An atwood machine consists of a massless string connecting two masses over a massless, frictionless pully. In this case, the masses are 1.70kg and 1.65kg. The system is released from rest with the 1.7kg mass 2.15m above the floor and the 1.65kg mass on the floor. (a) what is the acceleration of the 1.7kg mass? of the 1.65kg mass? (b) what is the speed of the 1.7kg mass just before it hits the floor? (c) how long does it take the 1.7kg mass to reach the floor?
The acceleration of a frictionless, massless Atwood machine is
a = (M1-M2)g/(M1+M2)
Se if you can use that information to do the rest of the problem
To solve this problem, we can use Newton's second law of motion and the principles of conservation of energy.
(a) To find the acceleration of each mass, we'll start by analyzing the forces acting on them. The net force on each mass can be given by the difference in tension forces on either side of the pulley.
Let's assume that the downward direction is positive. The gravitational force acting on the 1.70 kg mass is:
F1 = m1 * g
where m1 = mass of the 1.70 kg mass and g = acceleration due to gravity (9.8 m/s^2).

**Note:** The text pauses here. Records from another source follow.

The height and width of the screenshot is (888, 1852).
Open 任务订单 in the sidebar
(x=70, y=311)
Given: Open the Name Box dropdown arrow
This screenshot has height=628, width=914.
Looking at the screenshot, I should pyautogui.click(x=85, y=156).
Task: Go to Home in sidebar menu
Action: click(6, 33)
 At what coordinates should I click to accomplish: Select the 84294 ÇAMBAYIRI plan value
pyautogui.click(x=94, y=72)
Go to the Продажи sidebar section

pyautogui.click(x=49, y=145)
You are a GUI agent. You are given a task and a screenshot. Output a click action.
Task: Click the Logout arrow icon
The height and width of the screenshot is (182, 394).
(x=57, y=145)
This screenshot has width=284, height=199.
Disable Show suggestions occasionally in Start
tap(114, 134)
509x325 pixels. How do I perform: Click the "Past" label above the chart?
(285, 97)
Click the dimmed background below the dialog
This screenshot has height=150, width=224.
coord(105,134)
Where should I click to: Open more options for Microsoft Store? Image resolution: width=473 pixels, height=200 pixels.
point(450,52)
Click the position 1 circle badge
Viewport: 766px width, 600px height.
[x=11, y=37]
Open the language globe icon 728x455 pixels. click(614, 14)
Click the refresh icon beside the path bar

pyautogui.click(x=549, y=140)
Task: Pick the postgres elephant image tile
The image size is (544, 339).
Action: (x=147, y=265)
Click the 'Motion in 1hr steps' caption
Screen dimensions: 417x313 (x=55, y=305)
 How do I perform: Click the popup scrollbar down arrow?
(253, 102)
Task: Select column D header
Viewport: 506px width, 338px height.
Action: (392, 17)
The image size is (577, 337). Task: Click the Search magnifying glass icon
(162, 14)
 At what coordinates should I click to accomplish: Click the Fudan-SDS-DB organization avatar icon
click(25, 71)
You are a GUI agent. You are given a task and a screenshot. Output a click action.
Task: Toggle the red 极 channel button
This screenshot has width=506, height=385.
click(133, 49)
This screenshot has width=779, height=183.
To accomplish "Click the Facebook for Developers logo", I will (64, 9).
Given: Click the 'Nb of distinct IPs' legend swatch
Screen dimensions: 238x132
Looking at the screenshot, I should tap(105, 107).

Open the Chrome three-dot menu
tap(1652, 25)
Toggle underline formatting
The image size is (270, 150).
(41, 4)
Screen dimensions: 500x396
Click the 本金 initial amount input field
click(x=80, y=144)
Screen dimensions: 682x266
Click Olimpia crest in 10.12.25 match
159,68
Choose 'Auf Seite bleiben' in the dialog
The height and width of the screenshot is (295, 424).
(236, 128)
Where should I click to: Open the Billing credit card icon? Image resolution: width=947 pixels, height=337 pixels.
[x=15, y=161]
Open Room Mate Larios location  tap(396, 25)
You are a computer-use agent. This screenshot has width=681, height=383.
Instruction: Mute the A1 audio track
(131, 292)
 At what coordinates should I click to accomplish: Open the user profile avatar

The gravitational force acting on the 1.65 kg mass is:
F2 = m2 * g
where m2 = mass of the 1.65 kg mass.
Since the masses are connected by a string, the tension in the string on the side of the 1.70 kg mass (T1) is greater than the tension on the side of the 1.65 kg mass (T2). So, we can write:
T1 = m1 * g + m1 * a
T2 = m2 * g - m2 * a
where a = acceleration of the system.
The net force on the 1.70 kg mass is given by:
Fnet1 = T2 - T1 = m2 * g - m2 * a - (m1 * g + m1 * a) = (m2 - m1) * g - (m1 + m2) * a
Setting Fnet1 equal to m1 * a (according to Newton's second law), we get:
m1 * a = (m2 - m1) * g - (m1 + m2) * a
Simplifying the equation, we can solve for a:
a = (m2 - m1) * g / (m1 + m2)
Plugging in the given values, we can find the acceleration of the 1.70 kg mass.
(b) To find the speed of the 1.70 kg mass just before it hits the floor, we can use the principle of conservation of mechanical energy. The potential energy converted into kinetic energy when the mass drops, and there is no energy loss due to friction.
The initial potential energy (PEi) of the 1.70 kg mass is given by:
PEi = m1 * g * h
where h is the height (2.15 m) above the floor from which the mass is released.
The final kinetic energy (KEf) just before hitting the floor is given by:
KEf = (1/2) * m1 * v^2
where v is the speed of the 1.70 kg mass just before hitting the floor.
Since energy is conserved, we have:
PEi = KEf
Simplifying the equation, we can solve for v:
v = sqrt((2 * m1 * g * h) / m1)
Plugging in the given values, we can find the speed of the 1.70 kg mass just before it hits the floor.
(c) To find the time it takes for the 1.70 kg mass to reach the floor, we can use the equation of motion:
h = (1/2) * g * t^2
Simplifying the equation, we can solve for t:
t = sqrt((2 * h) / g)
Plugging in the given values, we can find the time it takes for the 1.70 kg mass to reach the floor.